Alors qu'ils emportent Dorian qui se met à pleurer de rage et de peur, elle n'a pas un regard pour lui. Il n'existe plus, le bouffon millionnaire de la SH.
Et si Gorylkin pense à sa future bataille, Ada n'a d'yeux que pour les Portes d'Empyrée.
LA QUESTION DU JOUR PAR INGO IZAN
- Pour notre question du jour, nous recevons Mildred Yonis, qui est...vous êtes quoi, déjà ? Je ne veux pas me tromper.
- Délégué aux affaires Xenos au Conseil de la SH.
- L'homme idéal. La question du jour, donc, c'est : après tout ce temps où nous fréquentons des Xenos, pourquoi on a pas créé une grande fédération humaine - Xeno ? Pourquoi il n'y a pas de jumelages politiques, de collaborations ? Est-ce qu'on serait pas des racistes finalement ?

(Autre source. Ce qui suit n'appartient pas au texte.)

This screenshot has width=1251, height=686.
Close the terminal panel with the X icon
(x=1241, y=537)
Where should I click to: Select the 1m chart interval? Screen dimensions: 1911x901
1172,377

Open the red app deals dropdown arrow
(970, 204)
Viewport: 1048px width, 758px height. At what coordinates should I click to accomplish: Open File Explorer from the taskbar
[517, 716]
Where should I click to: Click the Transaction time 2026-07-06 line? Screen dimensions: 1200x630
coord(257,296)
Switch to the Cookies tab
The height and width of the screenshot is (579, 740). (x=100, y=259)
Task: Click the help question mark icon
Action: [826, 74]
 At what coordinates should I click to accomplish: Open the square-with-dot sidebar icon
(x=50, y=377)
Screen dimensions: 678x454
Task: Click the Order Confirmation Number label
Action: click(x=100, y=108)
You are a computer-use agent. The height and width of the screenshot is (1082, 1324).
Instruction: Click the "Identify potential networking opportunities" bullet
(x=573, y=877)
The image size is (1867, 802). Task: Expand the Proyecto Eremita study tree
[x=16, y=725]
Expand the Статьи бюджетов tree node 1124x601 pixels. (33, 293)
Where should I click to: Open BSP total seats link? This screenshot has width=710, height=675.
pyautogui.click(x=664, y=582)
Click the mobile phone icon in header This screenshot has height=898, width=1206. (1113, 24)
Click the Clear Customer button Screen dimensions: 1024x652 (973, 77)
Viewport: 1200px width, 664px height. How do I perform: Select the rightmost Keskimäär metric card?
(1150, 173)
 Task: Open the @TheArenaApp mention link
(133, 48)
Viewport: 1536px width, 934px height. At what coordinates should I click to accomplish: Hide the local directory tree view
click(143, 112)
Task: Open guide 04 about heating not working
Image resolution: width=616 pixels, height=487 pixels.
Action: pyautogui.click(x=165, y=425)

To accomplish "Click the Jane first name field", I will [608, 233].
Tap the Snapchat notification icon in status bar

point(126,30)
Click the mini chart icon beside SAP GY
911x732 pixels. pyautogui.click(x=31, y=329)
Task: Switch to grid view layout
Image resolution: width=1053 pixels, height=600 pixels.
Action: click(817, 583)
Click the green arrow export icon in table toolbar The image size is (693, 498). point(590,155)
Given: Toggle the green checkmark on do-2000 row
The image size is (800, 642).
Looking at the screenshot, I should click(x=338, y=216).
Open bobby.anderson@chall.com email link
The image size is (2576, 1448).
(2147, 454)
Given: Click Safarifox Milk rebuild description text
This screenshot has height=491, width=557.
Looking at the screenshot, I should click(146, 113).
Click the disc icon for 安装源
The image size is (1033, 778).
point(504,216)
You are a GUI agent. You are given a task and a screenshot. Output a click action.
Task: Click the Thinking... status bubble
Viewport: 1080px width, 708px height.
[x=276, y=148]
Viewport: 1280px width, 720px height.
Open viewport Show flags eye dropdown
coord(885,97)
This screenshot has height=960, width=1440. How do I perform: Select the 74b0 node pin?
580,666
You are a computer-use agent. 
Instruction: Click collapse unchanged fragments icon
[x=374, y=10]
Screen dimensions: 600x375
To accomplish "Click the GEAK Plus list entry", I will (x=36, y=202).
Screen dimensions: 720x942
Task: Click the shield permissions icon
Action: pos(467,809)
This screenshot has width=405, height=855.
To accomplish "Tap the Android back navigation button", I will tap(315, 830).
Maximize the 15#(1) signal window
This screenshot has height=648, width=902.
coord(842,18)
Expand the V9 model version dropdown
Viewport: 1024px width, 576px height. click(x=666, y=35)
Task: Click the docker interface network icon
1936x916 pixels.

- La plupart des Xenos que nous pouvons croiser sur les mondes humains sont déjà très proches de l'humanité. Un dialogue est possible. Mais ils ne représentent qu'une partie infime de l'ensemble des civilisations de l'univers. Dans la plupart d'entre elles le mot « collaboration » que vous venez d'employer n'a aucun sens. À vrai dire, il y a un tel abîme culturel entre eux et nous que toute relation nous met en danger, eux comme nous. Au ministère, nous avons un conte qui illustre cette situation, on l'appelle « la métaphore du repas ». Un Xeno et un humain, amis, se retrouvent un soir dans une maison, et ils ne savent pas trop quoi faire, alors l'humain propose qu'on passe au dîner. Et le Xeno le mange. Ce n'est pas une invention : dans beaucoup de cultures Xeno, manger quelqu'un d'autre est un honneur, ou une marque d'amour profond. Mais cela peut fonctionner dans l'autre sens : les Xenos sont souvent démunis devant le mensonge. Des colons humains ont souvent exploité comme des esclaves, toute leur vie, des Xenos, qui pensaient juste rendre service, à tel point que nous avons dû déployer un arsenal législatif et policier pour combattre ces écarts. Après de nombreuses tentatives, il faut l'avouer, malheureuses, la position de la SH est la suivante : on ne dîne pas avec les Xenos.
- L'amitié humains-Xeno est un doux rêve, alors ?
- C'est pire que cela. Mettez un humain sur une île déserte avec un Xeno, un vrai, qui habite à l'autre bout de l'univers. Au bout de deux jours, face à la non communication ou à l'incompréhension mutuelle qui engendre frustration et peur chez l'humain, et des sentiments incompréhensibles pour nous chez le Xeno, l'un va tuer l'autre. Je crains qu'il ne faille des millénaires de maturité à l'humanité pour passer ce mur d'incompréhension - et cette humanité sera alors si différente qu'elle deviendra incompréhensible pour des gens comme vous et moi.